In the first part of this article, we talked about the basics of OpenTelemetry. We talked about what it is, what is its current state and what it consists of. In this second part we will stay on the topic of instrumentation. Specifically, we will talk about the positives and negatives of manual and automatic instrumentation, and we will give some recommendations about it.
Automatic vs Manual Instrumentation
Instrumentation is the ability of OpenTelemetry to emit well-formatted spans with proper context. Although in most software frameworks you can instrument the application manually, some frameworks offer automatic instrumentation.
The manual instrumentation happens by adding code data to start and finish the span, specify the payload and submit the span data. On the other hand, automatic instrumentation saves the user the need to modify the application code for many use cases and provides baseline telemetry. You can use automatic and manual instrumentations combined.
To manually instrument an application, the user must add code to an application to start and finish a span an define the payload. It uses client libraries and SDKs, which are available for many different programming languages. These are: Java, .Net, C++, Golang, Python, Node.js, PHP, Ruby, Rust Swift, Erlang and NestJS. Manual instrumentation has both positives and negatives.
- Not all application stacks support automatic instrumentation, so the manual type is the only option.

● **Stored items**

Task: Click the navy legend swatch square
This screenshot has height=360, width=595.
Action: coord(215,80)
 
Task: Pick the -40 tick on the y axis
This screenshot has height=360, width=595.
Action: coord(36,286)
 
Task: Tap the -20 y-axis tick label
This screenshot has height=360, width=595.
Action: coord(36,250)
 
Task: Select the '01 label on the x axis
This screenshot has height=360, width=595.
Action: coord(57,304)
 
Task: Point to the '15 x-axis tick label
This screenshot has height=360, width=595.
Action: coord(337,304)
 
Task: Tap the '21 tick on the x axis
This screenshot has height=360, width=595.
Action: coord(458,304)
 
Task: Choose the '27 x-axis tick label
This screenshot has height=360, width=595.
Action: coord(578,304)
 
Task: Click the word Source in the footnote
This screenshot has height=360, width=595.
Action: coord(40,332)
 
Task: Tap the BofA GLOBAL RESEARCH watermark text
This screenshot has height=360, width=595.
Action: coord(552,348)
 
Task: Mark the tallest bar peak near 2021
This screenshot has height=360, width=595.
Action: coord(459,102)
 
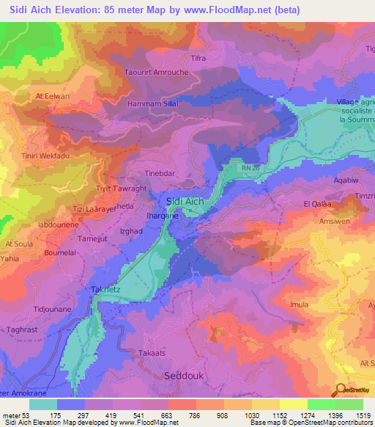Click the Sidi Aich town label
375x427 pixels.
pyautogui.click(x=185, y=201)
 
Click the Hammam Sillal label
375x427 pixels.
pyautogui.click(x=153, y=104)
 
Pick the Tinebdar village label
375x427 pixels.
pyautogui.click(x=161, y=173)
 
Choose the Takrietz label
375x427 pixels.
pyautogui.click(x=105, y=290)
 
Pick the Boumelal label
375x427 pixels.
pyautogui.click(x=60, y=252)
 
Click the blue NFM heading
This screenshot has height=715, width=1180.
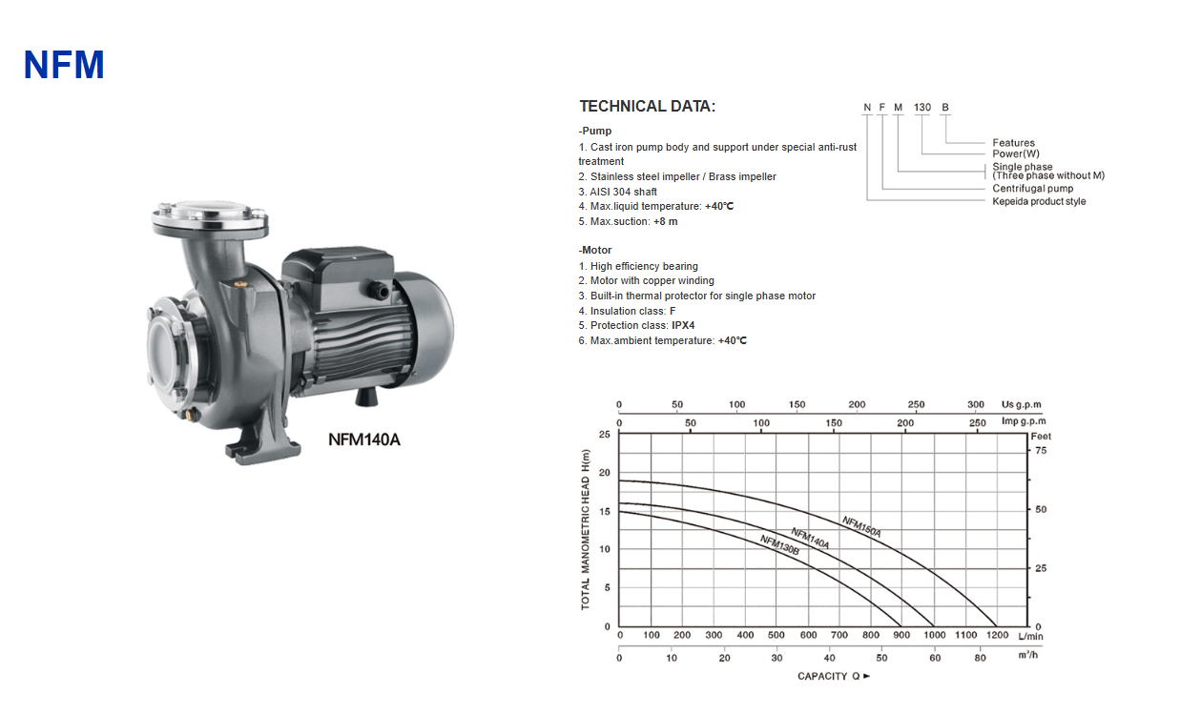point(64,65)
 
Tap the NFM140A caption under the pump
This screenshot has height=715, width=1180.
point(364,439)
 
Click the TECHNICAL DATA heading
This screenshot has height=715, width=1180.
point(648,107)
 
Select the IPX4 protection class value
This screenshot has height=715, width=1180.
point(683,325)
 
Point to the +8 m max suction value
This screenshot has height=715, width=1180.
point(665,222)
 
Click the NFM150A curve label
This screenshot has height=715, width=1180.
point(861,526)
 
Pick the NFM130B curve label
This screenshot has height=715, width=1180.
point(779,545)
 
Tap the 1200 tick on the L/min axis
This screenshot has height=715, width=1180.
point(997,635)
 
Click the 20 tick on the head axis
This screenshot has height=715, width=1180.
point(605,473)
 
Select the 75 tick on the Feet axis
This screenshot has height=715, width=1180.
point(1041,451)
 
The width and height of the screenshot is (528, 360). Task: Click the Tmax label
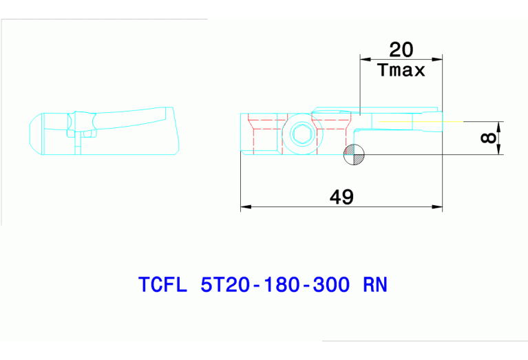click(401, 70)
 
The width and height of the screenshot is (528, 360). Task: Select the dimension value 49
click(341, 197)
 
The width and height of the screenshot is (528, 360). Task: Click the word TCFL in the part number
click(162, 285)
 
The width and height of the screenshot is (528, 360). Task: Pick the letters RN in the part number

...

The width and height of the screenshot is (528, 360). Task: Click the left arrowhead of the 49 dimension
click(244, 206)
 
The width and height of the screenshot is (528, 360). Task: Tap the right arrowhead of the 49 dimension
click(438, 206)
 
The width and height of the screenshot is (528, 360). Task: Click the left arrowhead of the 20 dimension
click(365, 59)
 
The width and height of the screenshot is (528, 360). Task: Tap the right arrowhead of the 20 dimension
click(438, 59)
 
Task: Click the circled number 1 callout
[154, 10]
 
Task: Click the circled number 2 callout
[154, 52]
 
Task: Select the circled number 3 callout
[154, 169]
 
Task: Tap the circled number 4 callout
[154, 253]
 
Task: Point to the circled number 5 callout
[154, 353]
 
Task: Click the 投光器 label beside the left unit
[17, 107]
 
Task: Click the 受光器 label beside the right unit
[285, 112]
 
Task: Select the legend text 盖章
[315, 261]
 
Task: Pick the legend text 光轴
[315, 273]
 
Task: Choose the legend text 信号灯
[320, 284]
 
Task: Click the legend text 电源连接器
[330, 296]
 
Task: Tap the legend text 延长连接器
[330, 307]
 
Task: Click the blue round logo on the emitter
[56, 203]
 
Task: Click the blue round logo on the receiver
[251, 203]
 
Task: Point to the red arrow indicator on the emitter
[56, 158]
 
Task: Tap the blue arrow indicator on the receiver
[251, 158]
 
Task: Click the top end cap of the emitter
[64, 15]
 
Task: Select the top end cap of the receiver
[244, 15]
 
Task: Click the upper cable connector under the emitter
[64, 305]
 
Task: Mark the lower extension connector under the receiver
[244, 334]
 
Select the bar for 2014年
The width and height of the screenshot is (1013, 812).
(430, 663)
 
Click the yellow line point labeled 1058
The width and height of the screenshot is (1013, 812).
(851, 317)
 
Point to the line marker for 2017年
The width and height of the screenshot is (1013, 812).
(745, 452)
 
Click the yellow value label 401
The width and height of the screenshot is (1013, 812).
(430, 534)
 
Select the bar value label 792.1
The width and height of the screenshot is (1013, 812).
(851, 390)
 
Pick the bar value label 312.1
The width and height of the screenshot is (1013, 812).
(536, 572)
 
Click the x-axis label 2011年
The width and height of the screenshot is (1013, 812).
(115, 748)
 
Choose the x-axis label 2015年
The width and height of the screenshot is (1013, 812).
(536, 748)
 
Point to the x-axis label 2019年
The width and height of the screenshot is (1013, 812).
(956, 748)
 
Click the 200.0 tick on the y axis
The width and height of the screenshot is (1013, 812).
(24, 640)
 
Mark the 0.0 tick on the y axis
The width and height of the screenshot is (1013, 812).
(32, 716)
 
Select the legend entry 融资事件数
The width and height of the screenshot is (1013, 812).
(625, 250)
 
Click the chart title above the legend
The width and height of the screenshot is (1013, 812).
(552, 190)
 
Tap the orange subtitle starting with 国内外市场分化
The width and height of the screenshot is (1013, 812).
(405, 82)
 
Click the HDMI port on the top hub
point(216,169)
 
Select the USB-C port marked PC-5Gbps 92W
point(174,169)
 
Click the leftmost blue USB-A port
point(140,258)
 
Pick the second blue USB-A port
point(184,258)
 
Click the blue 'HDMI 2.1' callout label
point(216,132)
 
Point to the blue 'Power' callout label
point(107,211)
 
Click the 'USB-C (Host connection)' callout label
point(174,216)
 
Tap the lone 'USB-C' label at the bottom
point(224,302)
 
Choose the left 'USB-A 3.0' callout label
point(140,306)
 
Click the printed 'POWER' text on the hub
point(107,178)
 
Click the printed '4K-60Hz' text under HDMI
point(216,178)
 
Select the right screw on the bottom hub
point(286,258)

* * *

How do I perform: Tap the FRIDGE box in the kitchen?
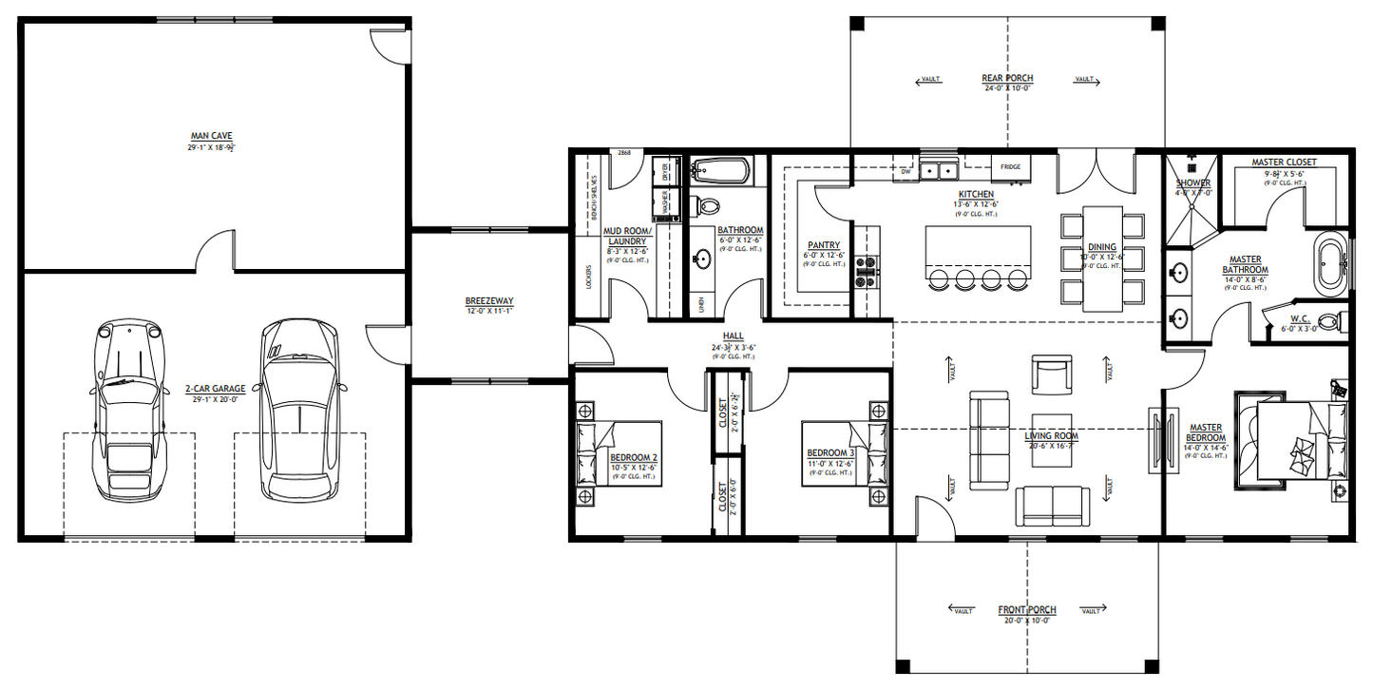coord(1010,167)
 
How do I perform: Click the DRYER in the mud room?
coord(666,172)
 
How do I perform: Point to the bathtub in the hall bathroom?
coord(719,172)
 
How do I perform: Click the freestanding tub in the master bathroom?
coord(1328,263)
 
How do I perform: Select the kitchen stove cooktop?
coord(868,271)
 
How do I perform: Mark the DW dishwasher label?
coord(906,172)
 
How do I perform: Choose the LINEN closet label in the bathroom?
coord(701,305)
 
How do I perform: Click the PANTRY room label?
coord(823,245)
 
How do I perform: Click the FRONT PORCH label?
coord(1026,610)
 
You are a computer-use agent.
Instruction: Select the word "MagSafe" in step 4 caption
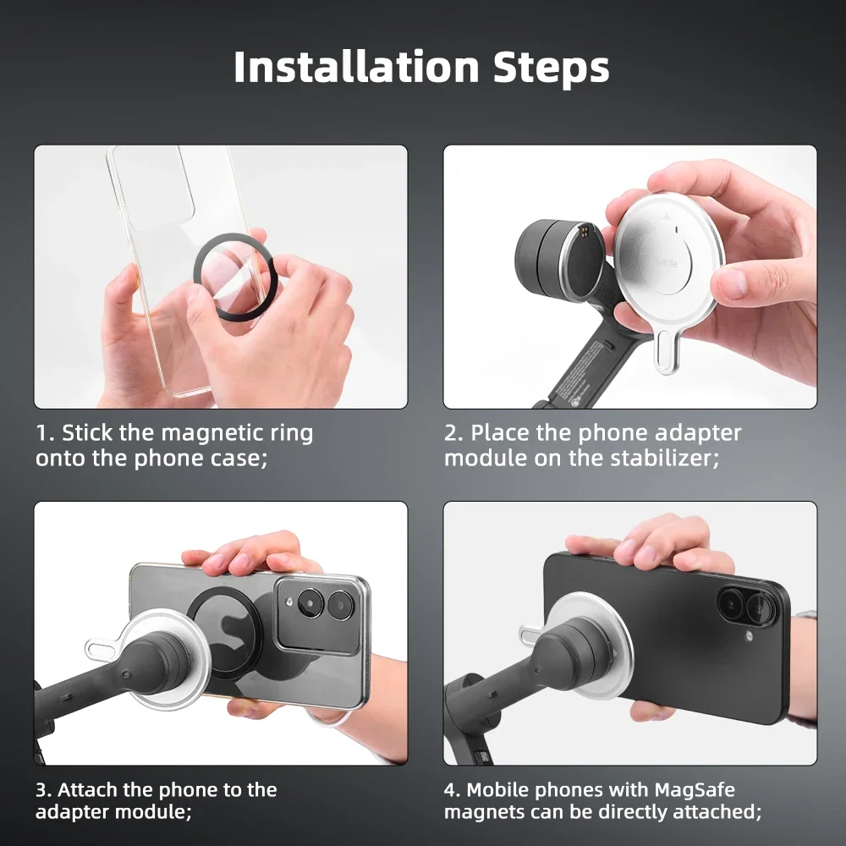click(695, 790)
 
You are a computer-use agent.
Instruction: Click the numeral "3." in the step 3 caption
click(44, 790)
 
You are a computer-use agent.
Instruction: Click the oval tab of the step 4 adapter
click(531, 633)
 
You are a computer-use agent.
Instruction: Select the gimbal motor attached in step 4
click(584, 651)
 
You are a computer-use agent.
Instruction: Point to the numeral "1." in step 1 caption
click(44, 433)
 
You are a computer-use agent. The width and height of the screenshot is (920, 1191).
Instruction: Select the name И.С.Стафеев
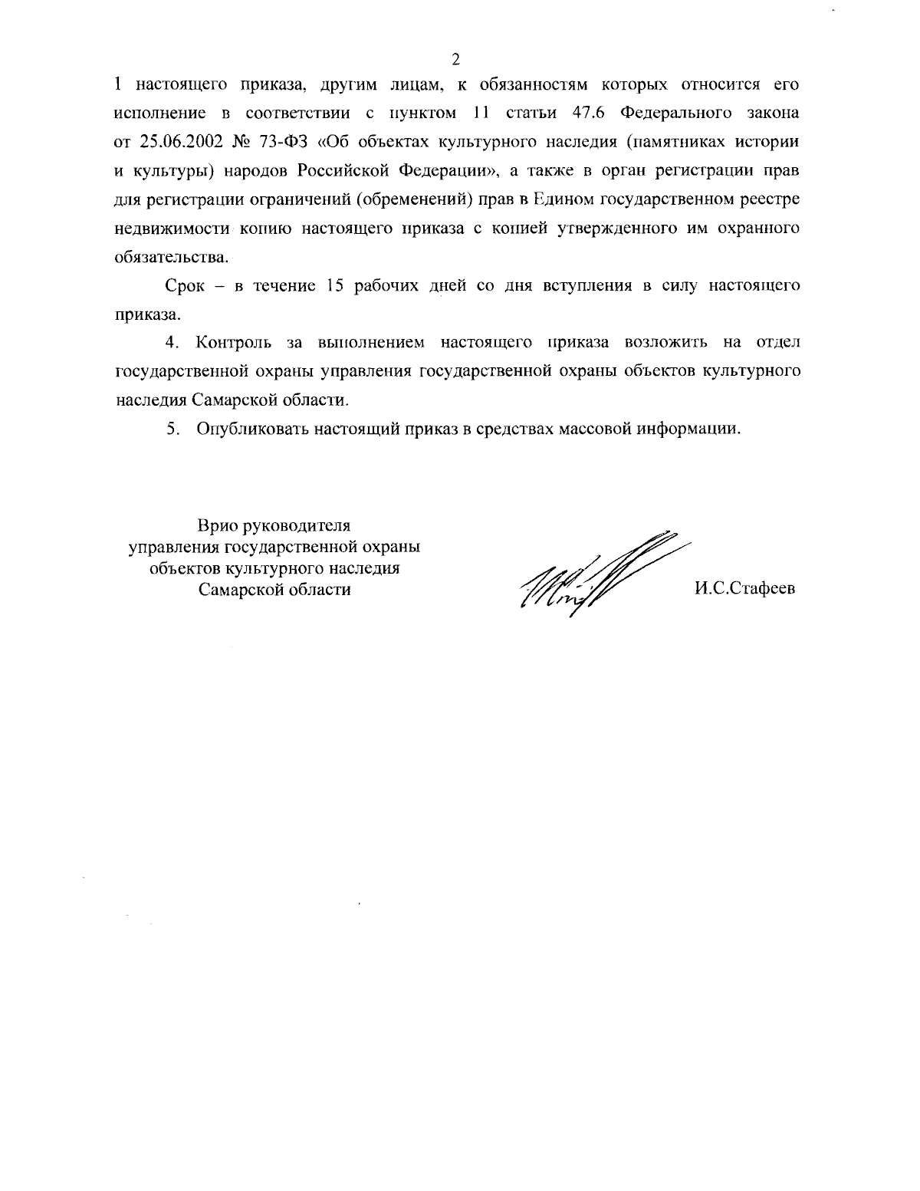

● **Problem 1**
According to the OpenTelemetry instrumentation article, what does automatic instrumentation provide in addition to sparing the user from modifying application code?
● **Problem 2**
Render this sentence from the OpenTelemetry instrumentation article in Spanish: "You can use automatic and manual instrumentations combined."

● **Task output 1**
Baseline telemetry.

● **Task output 2**
Puede usar la instrumentación automática y la manual de forma combinada.